• _Work request_: Set down all of the records word for word.
-- Data supplied follows --
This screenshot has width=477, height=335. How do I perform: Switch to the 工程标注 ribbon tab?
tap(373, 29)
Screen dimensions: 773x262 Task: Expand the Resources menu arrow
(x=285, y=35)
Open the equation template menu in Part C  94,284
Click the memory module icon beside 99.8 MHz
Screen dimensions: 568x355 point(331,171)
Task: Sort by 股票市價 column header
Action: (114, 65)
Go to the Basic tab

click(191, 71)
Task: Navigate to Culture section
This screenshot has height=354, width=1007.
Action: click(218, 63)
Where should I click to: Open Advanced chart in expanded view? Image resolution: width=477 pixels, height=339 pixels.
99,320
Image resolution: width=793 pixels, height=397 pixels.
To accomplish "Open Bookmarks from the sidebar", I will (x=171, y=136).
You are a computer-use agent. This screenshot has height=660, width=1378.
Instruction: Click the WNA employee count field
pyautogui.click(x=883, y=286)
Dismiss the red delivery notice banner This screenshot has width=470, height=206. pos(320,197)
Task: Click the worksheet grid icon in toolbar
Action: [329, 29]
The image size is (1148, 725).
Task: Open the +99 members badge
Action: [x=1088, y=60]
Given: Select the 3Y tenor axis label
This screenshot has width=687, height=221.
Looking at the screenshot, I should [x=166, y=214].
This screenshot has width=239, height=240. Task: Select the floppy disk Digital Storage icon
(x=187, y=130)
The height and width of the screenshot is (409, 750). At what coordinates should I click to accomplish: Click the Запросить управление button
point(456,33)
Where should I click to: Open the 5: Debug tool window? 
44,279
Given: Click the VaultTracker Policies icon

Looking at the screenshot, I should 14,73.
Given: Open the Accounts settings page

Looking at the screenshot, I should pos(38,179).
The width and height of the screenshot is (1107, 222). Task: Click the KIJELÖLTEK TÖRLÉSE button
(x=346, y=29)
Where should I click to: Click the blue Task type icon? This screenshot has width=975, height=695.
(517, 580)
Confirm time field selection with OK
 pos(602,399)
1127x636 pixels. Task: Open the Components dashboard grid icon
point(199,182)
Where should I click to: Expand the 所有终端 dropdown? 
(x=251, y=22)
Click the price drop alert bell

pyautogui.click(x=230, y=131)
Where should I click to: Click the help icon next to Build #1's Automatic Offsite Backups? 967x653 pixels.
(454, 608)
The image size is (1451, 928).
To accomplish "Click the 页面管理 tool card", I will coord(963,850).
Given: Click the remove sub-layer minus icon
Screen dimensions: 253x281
-- Data supplied concluded --
• _The answer_:
This screenshot has width=477, height=335. How do I perform: Switch to the 工程标注 ribbon tab?
tap(373, 29)
Screen dimensions: 773x262 Task: Expand the Resources menu arrow
(x=285, y=35)
Open the equation template menu in Part C  94,284
Click the memory module icon beside 99.8 MHz
Screen dimensions: 568x355 point(331,171)
Task: Sort by 股票市價 column header
Action: (114, 65)
Go to the Basic tab

click(191, 71)
Task: Navigate to Culture section
This screenshot has height=354, width=1007.
Action: click(218, 63)
Where should I click to: Open Advanced chart in expanded view? Image resolution: width=477 pixels, height=339 pixels.
99,320
Image resolution: width=793 pixels, height=397 pixels.
To accomplish "Open Bookmarks from the sidebar", I will (x=171, y=136).
You are a computer-use agent. This screenshot has height=660, width=1378.
Instruction: Click the WNA employee count field
pyautogui.click(x=883, y=286)
Dismiss the red delivery notice banner This screenshot has width=470, height=206. pos(320,197)
Task: Click the worksheet grid icon in toolbar
Action: [329, 29]
The image size is (1148, 725).
Task: Open the +99 members badge
Action: [x=1088, y=60]
Given: Select the 3Y tenor axis label
This screenshot has width=687, height=221.
Looking at the screenshot, I should [x=166, y=214].
This screenshot has width=239, height=240. Task: Select the floppy disk Digital Storage icon
(x=187, y=130)
The height and width of the screenshot is (409, 750). At what coordinates should I click to accomplish: Click the Запросить управление button
point(456,33)
Where should I click to: Open the 5: Debug tool window? 
44,279
Given: Click the VaultTracker Policies icon

Looking at the screenshot, I should 14,73.
Given: Open the Accounts settings page

Looking at the screenshot, I should pos(38,179).
The width and height of the screenshot is (1107, 222). Task: Click the KIJELÖLTEK TÖRLÉSE button
(x=346, y=29)
Where should I click to: Click the blue Task type icon? This screenshot has width=975, height=695.
(517, 580)
Confirm time field selection with OK
 pos(602,399)
1127x636 pixels. Task: Open the Components dashboard grid icon
point(199,182)
Where should I click to: Expand the 所有终端 dropdown? 
(x=251, y=22)
Click the price drop alert bell

pyautogui.click(x=230, y=131)
Where should I click to: Click the help icon next to Build #1's Automatic Offsite Backups? 967x653 pixels.
(454, 608)
The image size is (1451, 928).
To accomplish "Click the 页面管理 tool card", I will coord(963,850).
Given: Click the remove sub-layer minus icon
Screen dimensions: 253x281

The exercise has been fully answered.